EXERCISE:
All records that follow are to be output exactly.
*** Opening ENTRIES SHOWN ***
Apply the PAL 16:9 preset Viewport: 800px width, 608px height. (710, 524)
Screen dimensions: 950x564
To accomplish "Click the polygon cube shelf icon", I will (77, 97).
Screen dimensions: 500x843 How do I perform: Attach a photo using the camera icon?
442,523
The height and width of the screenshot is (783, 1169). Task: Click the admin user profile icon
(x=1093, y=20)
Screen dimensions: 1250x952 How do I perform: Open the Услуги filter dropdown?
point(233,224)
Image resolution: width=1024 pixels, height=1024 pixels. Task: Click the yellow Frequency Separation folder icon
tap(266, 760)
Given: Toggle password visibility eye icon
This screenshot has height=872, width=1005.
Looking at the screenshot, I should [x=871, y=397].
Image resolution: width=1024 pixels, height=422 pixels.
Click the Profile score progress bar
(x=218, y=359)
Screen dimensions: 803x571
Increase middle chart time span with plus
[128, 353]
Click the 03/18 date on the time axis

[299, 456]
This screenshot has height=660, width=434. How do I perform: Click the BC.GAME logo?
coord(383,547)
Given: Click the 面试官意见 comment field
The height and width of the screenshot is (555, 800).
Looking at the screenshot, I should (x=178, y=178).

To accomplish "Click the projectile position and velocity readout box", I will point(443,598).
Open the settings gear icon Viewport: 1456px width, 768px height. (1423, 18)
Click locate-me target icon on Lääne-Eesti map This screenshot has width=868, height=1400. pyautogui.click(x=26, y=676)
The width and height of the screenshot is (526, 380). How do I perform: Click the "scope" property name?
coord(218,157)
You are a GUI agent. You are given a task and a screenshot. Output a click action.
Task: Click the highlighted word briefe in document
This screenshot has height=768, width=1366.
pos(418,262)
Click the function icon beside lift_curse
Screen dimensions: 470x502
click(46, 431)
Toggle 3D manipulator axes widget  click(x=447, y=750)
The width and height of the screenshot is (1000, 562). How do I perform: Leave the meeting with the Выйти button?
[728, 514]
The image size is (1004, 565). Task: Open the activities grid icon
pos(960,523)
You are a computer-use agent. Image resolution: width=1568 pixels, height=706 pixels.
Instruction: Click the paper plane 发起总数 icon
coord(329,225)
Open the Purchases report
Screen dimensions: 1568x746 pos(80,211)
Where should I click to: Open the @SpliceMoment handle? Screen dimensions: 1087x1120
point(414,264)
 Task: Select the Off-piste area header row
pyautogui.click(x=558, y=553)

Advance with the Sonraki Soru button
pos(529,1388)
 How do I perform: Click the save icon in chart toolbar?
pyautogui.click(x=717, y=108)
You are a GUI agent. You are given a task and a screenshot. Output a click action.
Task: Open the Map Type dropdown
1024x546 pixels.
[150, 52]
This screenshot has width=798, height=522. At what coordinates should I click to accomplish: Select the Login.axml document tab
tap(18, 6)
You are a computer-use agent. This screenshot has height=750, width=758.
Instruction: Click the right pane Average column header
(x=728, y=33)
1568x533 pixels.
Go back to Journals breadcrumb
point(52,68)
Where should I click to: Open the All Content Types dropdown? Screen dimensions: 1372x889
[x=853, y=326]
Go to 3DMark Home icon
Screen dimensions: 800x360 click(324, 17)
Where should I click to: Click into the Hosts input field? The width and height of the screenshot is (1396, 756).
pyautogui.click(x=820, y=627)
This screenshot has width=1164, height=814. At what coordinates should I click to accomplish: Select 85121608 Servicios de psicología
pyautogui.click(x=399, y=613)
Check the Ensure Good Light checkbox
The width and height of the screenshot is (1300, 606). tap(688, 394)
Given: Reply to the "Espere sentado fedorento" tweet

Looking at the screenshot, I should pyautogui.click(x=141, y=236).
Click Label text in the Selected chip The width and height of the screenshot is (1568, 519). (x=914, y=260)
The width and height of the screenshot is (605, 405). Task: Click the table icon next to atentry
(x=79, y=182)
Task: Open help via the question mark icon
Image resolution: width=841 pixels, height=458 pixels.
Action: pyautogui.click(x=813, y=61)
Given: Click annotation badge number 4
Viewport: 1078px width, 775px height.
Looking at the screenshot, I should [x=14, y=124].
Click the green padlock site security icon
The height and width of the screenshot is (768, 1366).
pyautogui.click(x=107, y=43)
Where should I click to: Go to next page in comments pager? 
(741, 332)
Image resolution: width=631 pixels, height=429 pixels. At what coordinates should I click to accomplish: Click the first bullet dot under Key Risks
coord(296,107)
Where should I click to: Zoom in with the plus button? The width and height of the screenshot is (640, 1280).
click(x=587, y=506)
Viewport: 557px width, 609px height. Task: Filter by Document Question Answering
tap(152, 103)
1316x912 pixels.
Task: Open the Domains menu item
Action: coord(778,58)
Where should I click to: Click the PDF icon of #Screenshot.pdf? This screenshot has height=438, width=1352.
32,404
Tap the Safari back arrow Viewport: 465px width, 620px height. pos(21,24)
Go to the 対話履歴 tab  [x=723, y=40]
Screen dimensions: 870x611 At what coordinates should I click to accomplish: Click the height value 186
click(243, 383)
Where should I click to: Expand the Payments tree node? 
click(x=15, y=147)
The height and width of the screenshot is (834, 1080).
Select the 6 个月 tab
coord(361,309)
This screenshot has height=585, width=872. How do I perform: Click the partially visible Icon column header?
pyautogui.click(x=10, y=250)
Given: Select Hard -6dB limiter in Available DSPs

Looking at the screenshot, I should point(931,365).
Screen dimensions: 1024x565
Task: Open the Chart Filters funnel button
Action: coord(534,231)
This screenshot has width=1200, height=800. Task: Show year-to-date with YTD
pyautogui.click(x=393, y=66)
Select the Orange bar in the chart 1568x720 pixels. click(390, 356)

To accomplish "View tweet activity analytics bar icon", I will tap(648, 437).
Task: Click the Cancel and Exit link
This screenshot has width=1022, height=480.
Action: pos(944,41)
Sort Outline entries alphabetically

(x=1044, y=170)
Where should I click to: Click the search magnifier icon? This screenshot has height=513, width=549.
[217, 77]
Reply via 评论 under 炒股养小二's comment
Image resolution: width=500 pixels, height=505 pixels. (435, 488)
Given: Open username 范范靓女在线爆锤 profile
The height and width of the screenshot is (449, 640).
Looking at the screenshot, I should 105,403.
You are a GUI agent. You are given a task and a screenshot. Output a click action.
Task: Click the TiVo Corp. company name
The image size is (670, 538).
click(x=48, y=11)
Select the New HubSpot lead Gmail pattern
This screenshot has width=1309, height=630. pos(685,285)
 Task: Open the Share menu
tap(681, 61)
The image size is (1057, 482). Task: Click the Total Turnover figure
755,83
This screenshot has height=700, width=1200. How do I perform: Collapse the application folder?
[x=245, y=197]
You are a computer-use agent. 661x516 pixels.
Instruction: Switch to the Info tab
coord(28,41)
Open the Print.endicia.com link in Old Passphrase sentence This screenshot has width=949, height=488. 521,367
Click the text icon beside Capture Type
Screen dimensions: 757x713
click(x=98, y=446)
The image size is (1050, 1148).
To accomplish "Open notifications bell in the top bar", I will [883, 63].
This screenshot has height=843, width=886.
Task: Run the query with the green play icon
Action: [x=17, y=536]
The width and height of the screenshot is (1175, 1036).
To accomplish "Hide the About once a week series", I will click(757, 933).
*** Closing ENTRIES SHOWN ***
TASK SOLUTION:
Apply the PAL 16:9 preset Viewport: 800px width, 608px height. (710, 524)
Screen dimensions: 950x564
To accomplish "Click the polygon cube shelf icon", I will (77, 97).
Screen dimensions: 500x843 How do I perform: Attach a photo using the camera icon?
442,523
The height and width of the screenshot is (783, 1169). Task: Click the admin user profile icon
(x=1093, y=20)
Screen dimensions: 1250x952 How do I perform: Open the Услуги filter dropdown?
point(233,224)
Image resolution: width=1024 pixels, height=1024 pixels. Task: Click the yellow Frequency Separation folder icon
tap(266, 760)
Given: Toggle password visibility eye icon
This screenshot has height=872, width=1005.
Looking at the screenshot, I should [x=871, y=397].
Image resolution: width=1024 pixels, height=422 pixels.
Click the Profile score progress bar
(x=218, y=359)
Screen dimensions: 803x571
Increase middle chart time span with plus
[128, 353]
Click the 03/18 date on the time axis

[299, 456]
This screenshot has height=660, width=434. How do I perform: Click the BC.GAME logo?
coord(383,547)
Given: Click the 面试官意见 comment field
The height and width of the screenshot is (555, 800).
Looking at the screenshot, I should (x=178, y=178).

To accomplish "Click the projectile position and velocity readout box", I will point(443,598).
Open the settings gear icon Viewport: 1456px width, 768px height. (1423, 18)
Click locate-me target icon on Lääne-Eesti map This screenshot has width=868, height=1400. pyautogui.click(x=26, y=676)
The width and height of the screenshot is (526, 380). How do I perform: Click the "scope" property name?
coord(218,157)
You are a GUI agent. You are given a task and a screenshot. Output a click action.
Task: Click the highlighted word briefe in document
This screenshot has height=768, width=1366.
pos(418,262)
Click the function icon beside lift_curse
Screen dimensions: 470x502
click(46, 431)
Toggle 3D manipulator axes widget  click(x=447, y=750)
The width and height of the screenshot is (1000, 562). How do I perform: Leave the meeting with the Выйти button?
[728, 514]
The image size is (1004, 565). Task: Open the activities grid icon
pos(960,523)
You are a computer-use agent. Image resolution: width=1568 pixels, height=706 pixels.
Instruction: Click the paper plane 发起总数 icon
coord(329,225)
Open the Purchases report
Screen dimensions: 1568x746 pos(80,211)
Where should I click to: Open the @SpliceMoment handle? Screen dimensions: 1087x1120
point(414,264)
 Task: Select the Off-piste area header row
pyautogui.click(x=558, y=553)

Advance with the Sonraki Soru button
pos(529,1388)
 How do I perform: Click the save icon in chart toolbar?
pyautogui.click(x=717, y=108)
You are a GUI agent. You are given a task and a screenshot. Output a click action.
Task: Open the Map Type dropdown
1024x546 pixels.
[150, 52]
This screenshot has width=798, height=522. At what coordinates should I click to accomplish: Select the Login.axml document tab
tap(18, 6)
You are a computer-use agent. This screenshot has height=750, width=758.
Instruction: Click the right pane Average column header
(x=728, y=33)
1568x533 pixels.
Go back to Journals breadcrumb
point(52,68)
Where should I click to: Open the All Content Types dropdown? Screen dimensions: 1372x889
[x=853, y=326]
Go to 3DMark Home icon
Screen dimensions: 800x360 click(324, 17)
Where should I click to: Click into the Hosts input field? The width and height of the screenshot is (1396, 756).
pyautogui.click(x=820, y=627)
This screenshot has width=1164, height=814. At what coordinates should I click to accomplish: Select 85121608 Servicios de psicología
pyautogui.click(x=399, y=613)
Check the Ensure Good Light checkbox
The width and height of the screenshot is (1300, 606). tap(688, 394)
Given: Reply to the "Espere sentado fedorento" tweet

Looking at the screenshot, I should pyautogui.click(x=141, y=236).
Click Label text in the Selected chip The width and height of the screenshot is (1568, 519). (x=914, y=260)
The width and height of the screenshot is (605, 405). Task: Click the table icon next to atentry
(x=79, y=182)
Task: Open help via the question mark icon
Image resolution: width=841 pixels, height=458 pixels.
Action: pyautogui.click(x=813, y=61)
Given: Click annotation badge number 4
Viewport: 1078px width, 775px height.
Looking at the screenshot, I should [x=14, y=124].
Click the green padlock site security icon
The height and width of the screenshot is (768, 1366).
pyautogui.click(x=107, y=43)
Where should I click to: Go to next page in comments pager? 
(741, 332)
Image resolution: width=631 pixels, height=429 pixels. At what coordinates should I click to accomplish: Click the first bullet dot under Key Risks
coord(296,107)
Where should I click to: Zoom in with the plus button? The width and height of the screenshot is (640, 1280).
click(x=587, y=506)
Viewport: 557px width, 609px height. Task: Filter by Document Question Answering
tap(152, 103)
1316x912 pixels.
Task: Open the Domains menu item
Action: coord(778,58)
Where should I click to: Click the PDF icon of #Screenshot.pdf? This screenshot has height=438, width=1352.
32,404
Tap the Safari back arrow Viewport: 465px width, 620px height. pos(21,24)
Go to the 対話履歴 tab  [x=723, y=40]
Screen dimensions: 870x611 At what coordinates should I click to accomplish: Click the height value 186
click(243, 383)
Where should I click to: Expand the Payments tree node? 
click(x=15, y=147)
The height and width of the screenshot is (834, 1080).
Select the 6 个月 tab
coord(361,309)
This screenshot has height=585, width=872. How do I perform: Click the partially visible Icon column header?
pyautogui.click(x=10, y=250)
Given: Select Hard -6dB limiter in Available DSPs

Looking at the screenshot, I should point(931,365).
Screen dimensions: 1024x565
Task: Open the Chart Filters funnel button
Action: coord(534,231)
This screenshot has width=1200, height=800. Task: Show year-to-date with YTD
pyautogui.click(x=393, y=66)
Select the Orange bar in the chart 1568x720 pixels. click(390, 356)

To accomplish "View tweet activity analytics bar icon", I will tap(648, 437).
Task: Click the Cancel and Exit link
This screenshot has width=1022, height=480.
Action: pos(944,41)
Sort Outline entries alphabetically

(x=1044, y=170)
Where should I click to: Click the search magnifier icon? This screenshot has height=513, width=549.
[217, 77]
Reply via 评论 under 炒股养小二's comment
Image resolution: width=500 pixels, height=505 pixels. (435, 488)
Given: Open username 范范靓女在线爆锤 profile
The height and width of the screenshot is (449, 640).
Looking at the screenshot, I should 105,403.
You are a GUI agent. You are given a task and a screenshot. Output a click action.
Task: Click the TiVo Corp. company name
The image size is (670, 538).
click(x=48, y=11)
Select the New HubSpot lead Gmail pattern
This screenshot has width=1309, height=630. pos(685,285)
 Task: Open the Share menu
tap(681, 61)
The image size is (1057, 482). Task: Click the Total Turnover figure
755,83
This screenshot has height=700, width=1200. How do I perform: Collapse the application folder?
[x=245, y=197]
You are a computer-use agent. 661x516 pixels.
Instruction: Switch to the Info tab
coord(28,41)
Open the Print.endicia.com link in Old Passphrase sentence This screenshot has width=949, height=488. 521,367
Click the text icon beside Capture Type
Screen dimensions: 757x713
click(x=98, y=446)
The image size is (1050, 1148).
To accomplish "Open notifications bell in the top bar", I will [883, 63].
This screenshot has height=843, width=886.
Task: Run the query with the green play icon
Action: [x=17, y=536]
The width and height of the screenshot is (1175, 1036).
To accomplish "Hide the About once a week series", I will click(757, 933).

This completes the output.